─── SUPPLIED DATA ───

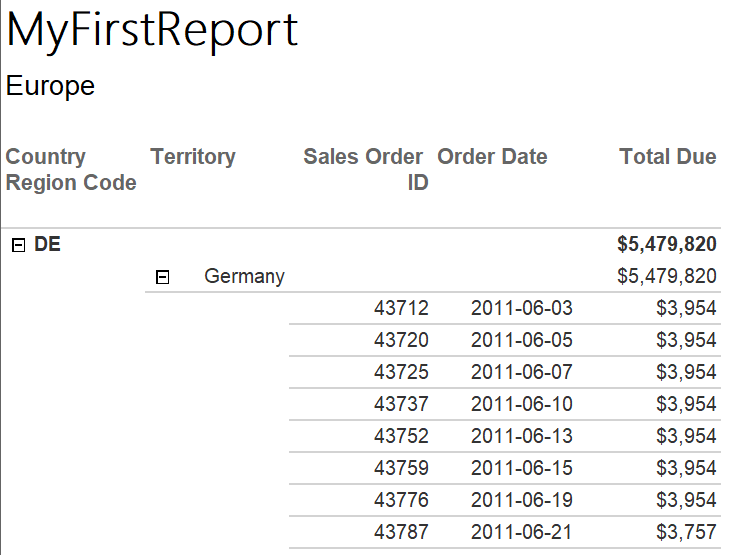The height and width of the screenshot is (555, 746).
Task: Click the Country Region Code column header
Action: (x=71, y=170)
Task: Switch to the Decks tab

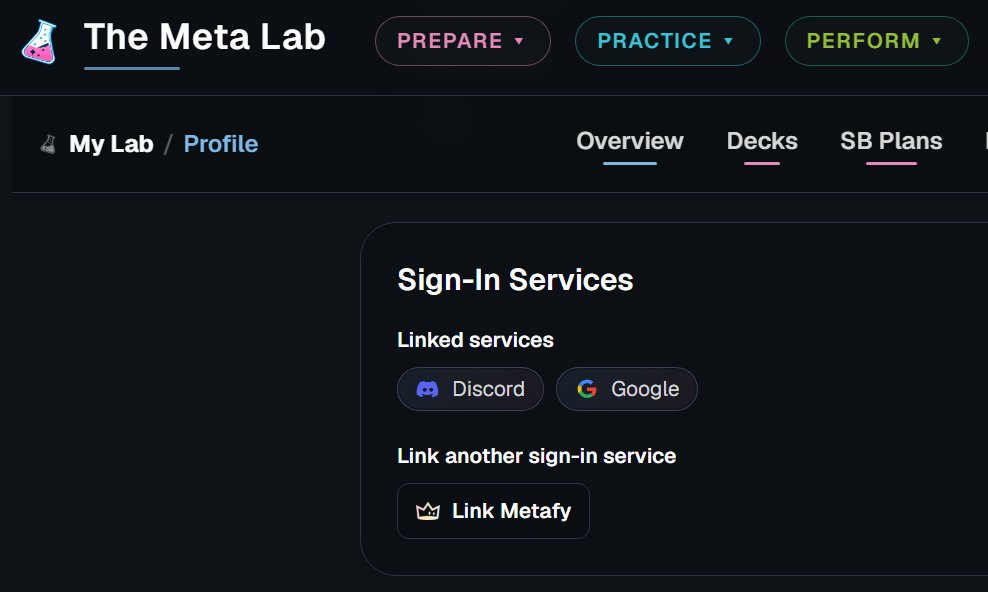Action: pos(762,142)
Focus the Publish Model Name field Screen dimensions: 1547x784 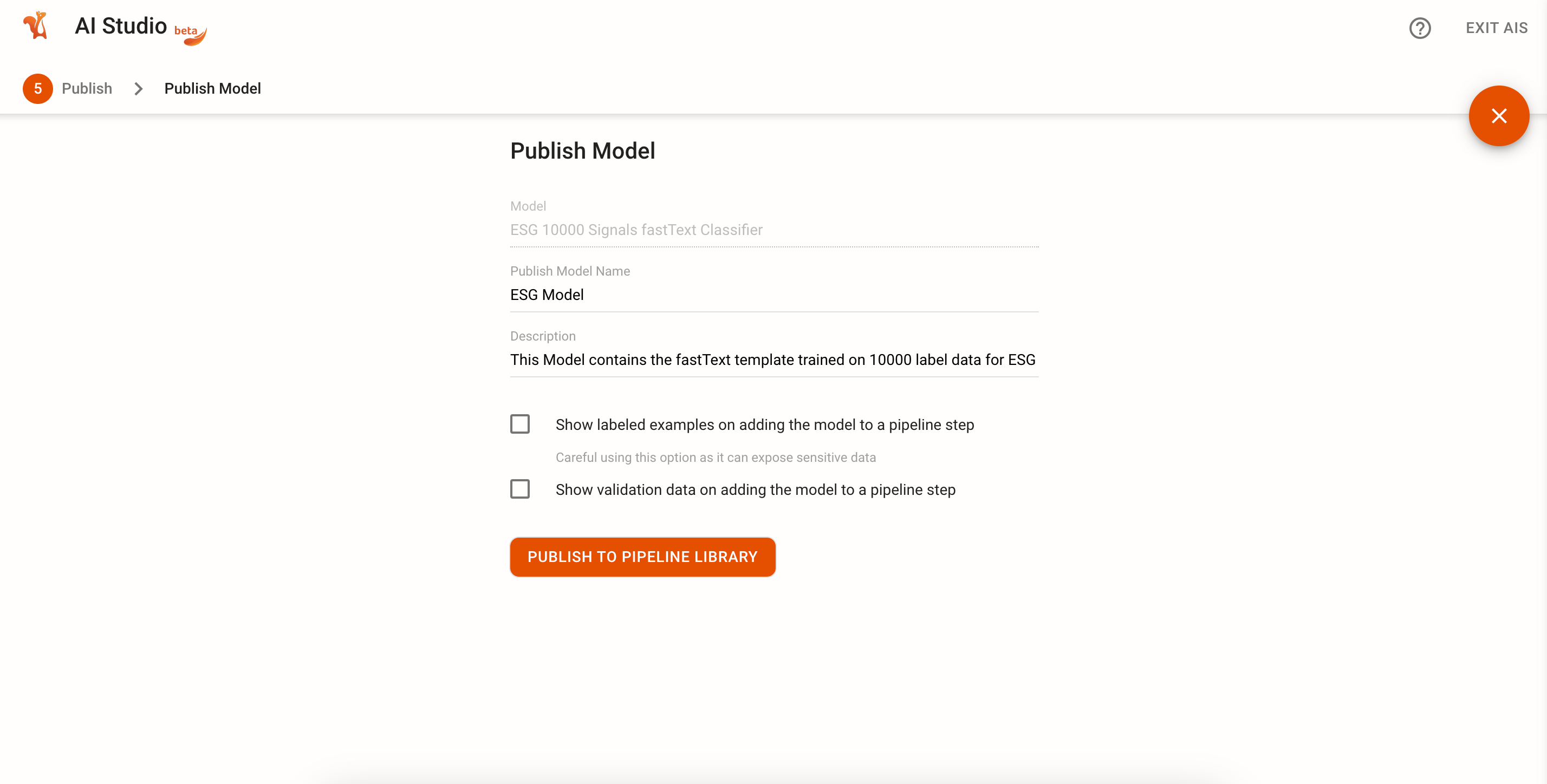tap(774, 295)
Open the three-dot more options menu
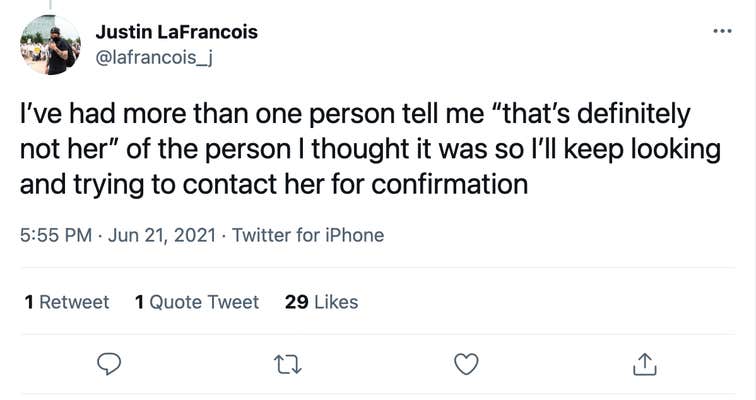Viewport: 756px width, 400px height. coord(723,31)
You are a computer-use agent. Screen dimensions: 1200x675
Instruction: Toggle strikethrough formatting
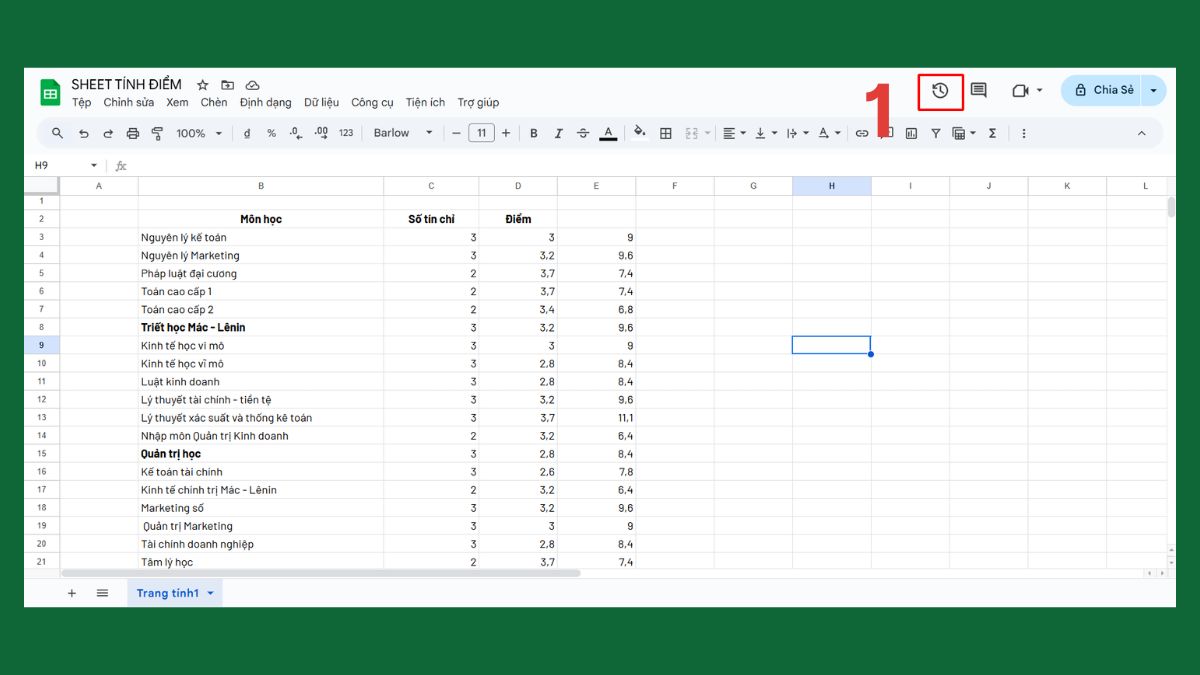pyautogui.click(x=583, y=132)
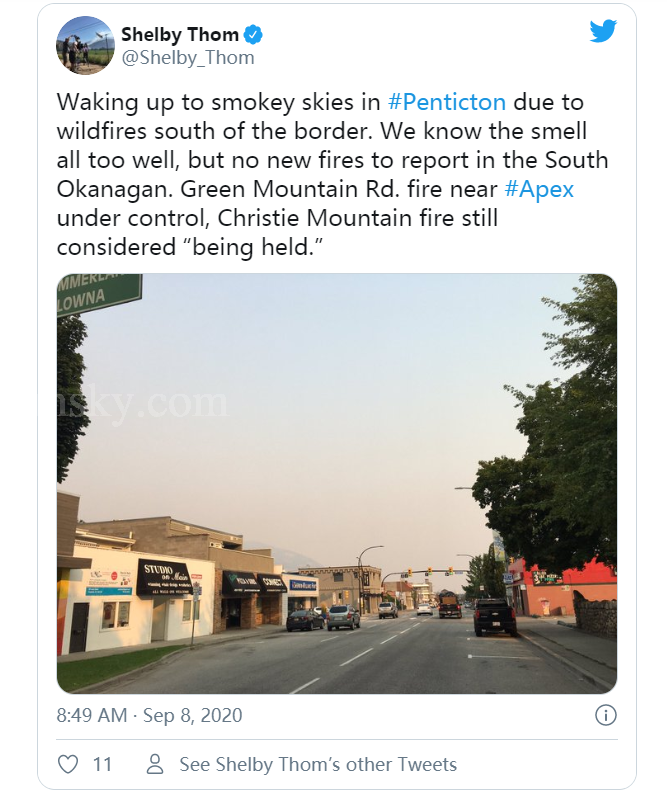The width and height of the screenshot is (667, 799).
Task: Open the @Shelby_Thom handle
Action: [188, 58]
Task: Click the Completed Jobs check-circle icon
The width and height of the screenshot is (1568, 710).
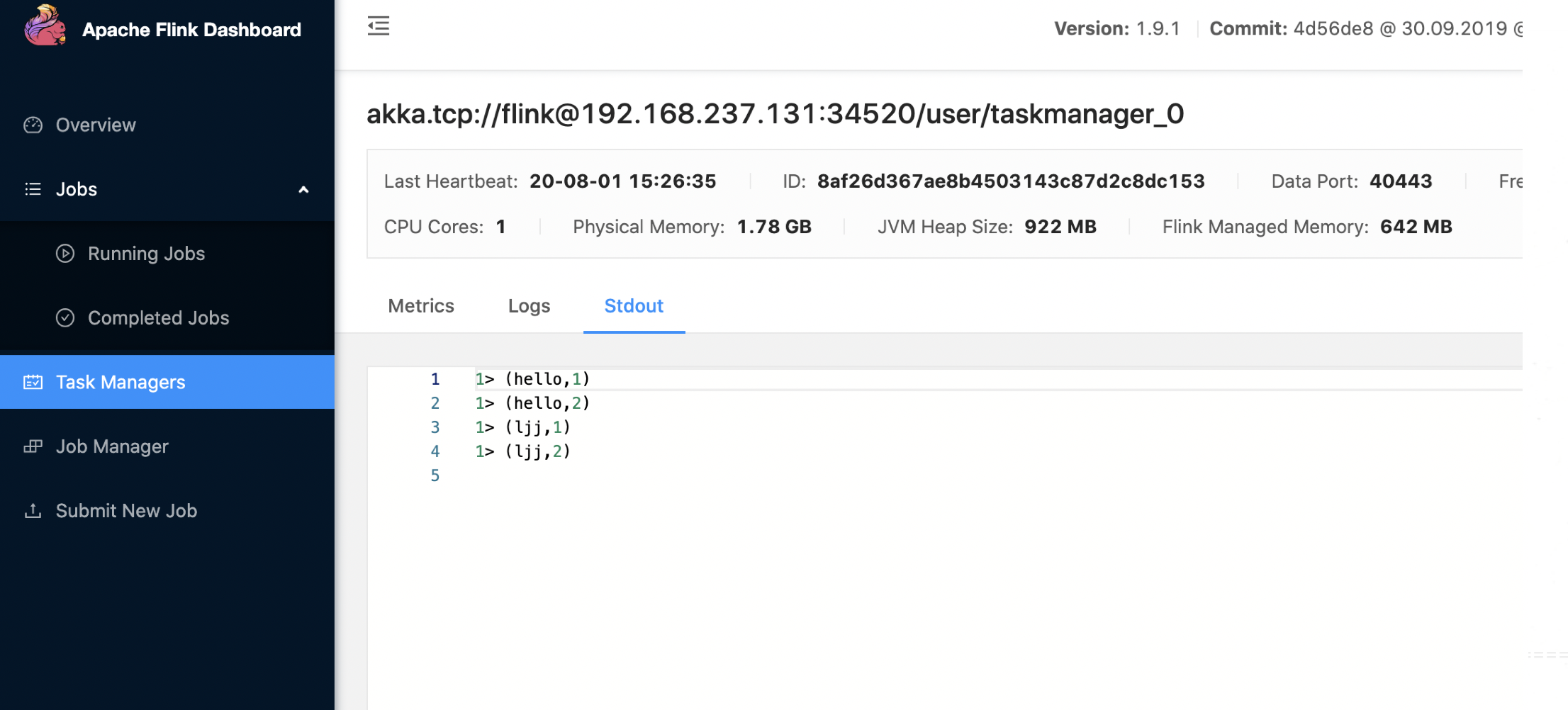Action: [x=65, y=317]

───

YOUR GOAL:
With the pictures excluded, transcribe word for word only the lines from the one containing "Instruction: Toggle strikethrough formatting" through the last line of the records.

EXERCISE RESULT:
Instruction: Toggle strikethrough formatting
pyautogui.click(x=583, y=132)
The width and height of the screenshot is (667, 799).
Task: Open the @Shelby_Thom handle
Action: [188, 58]
Task: Click the Completed Jobs check-circle icon
The width and height of the screenshot is (1568, 710).
Action: [x=65, y=317]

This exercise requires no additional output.